Keep an eye out for when we use this image name later on in the tutorial and replace my username in the image path with yours.

(By the way, creating a private ECR repo to push Docker images to and making your service pull from that repo isn’t hard. The part that’s a bit of a pain is actually pushing your image from your machine to the ECR repo. So I’m opting to skip it. But I’ll give you the Terraform for creating the ECR repo as well, if you want to do that in the future.)


Now that our app is ready to deploy, let’s start writing some Terraform. Add these two files to your directory:

# provider.tf
provider "aws" {
  version = "~> 2.0"
  region  = "us-east-1"
  profile = "tfuser"
}
# backend.tf
terraform {
  backend "s3" {
    bucket  = "terraform"
    key     = "terraform.tfstate"
    region  = "us-east-1"
    profile = "tfuser"

-*-*-

→ Directive 1: Can you rewrite everything in the entries from the line containing "You are a GUI" down to the line containing "pyautogui.click(x=785, y=218)", both lines included, as a numbered list with the blank lines dropped?

→ Records for processing:

-*-*-

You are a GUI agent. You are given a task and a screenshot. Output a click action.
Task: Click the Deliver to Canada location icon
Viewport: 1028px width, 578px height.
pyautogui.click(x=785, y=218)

-*-*-

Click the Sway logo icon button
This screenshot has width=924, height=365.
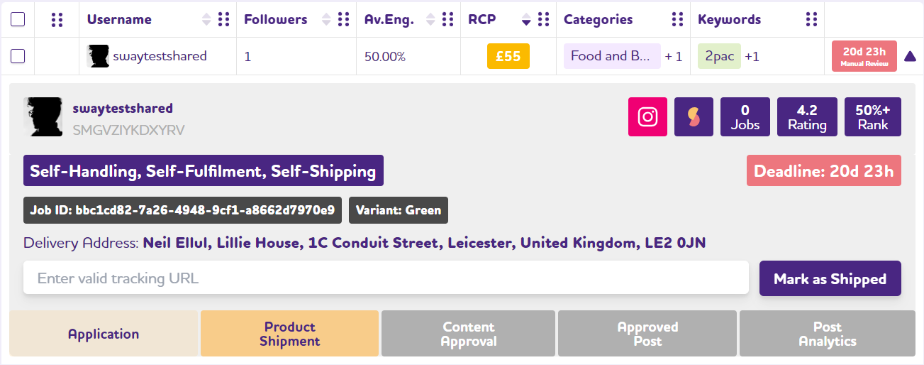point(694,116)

-*-*-

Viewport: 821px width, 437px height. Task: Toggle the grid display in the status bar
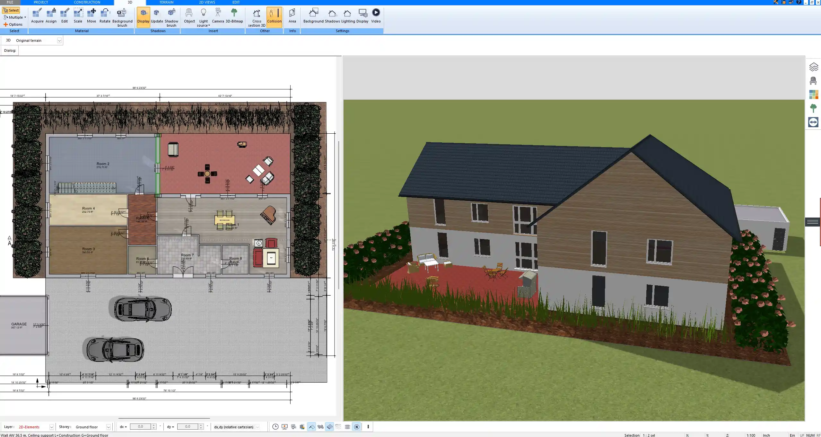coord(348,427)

-*-*-

→ Directive 2: Could you copy word for word everything in the Terraform tutorial passage from "(By the way, creating" down to "in the future.)"?

→ Result 1:
1. You are a GUI agent. You are given a task and a screenshot. Output a click action.
2. Task: Click the Deliver to Canada location icon
3. Viewport: 1028px width, 578px height.
4. pyautogui.click(x=785, y=218)

→ Result 2:
(By the way, creating a private ECR repo to push Docker images to and making your service pull from that repo isn’t hard. The part that’s a bit of a pain is actually pushing your image from your machine to the ECR repo. So I’m opting to skip it. But I’ll give you the Terraform for creating the ECR repo as well, if you want to do that in the future.)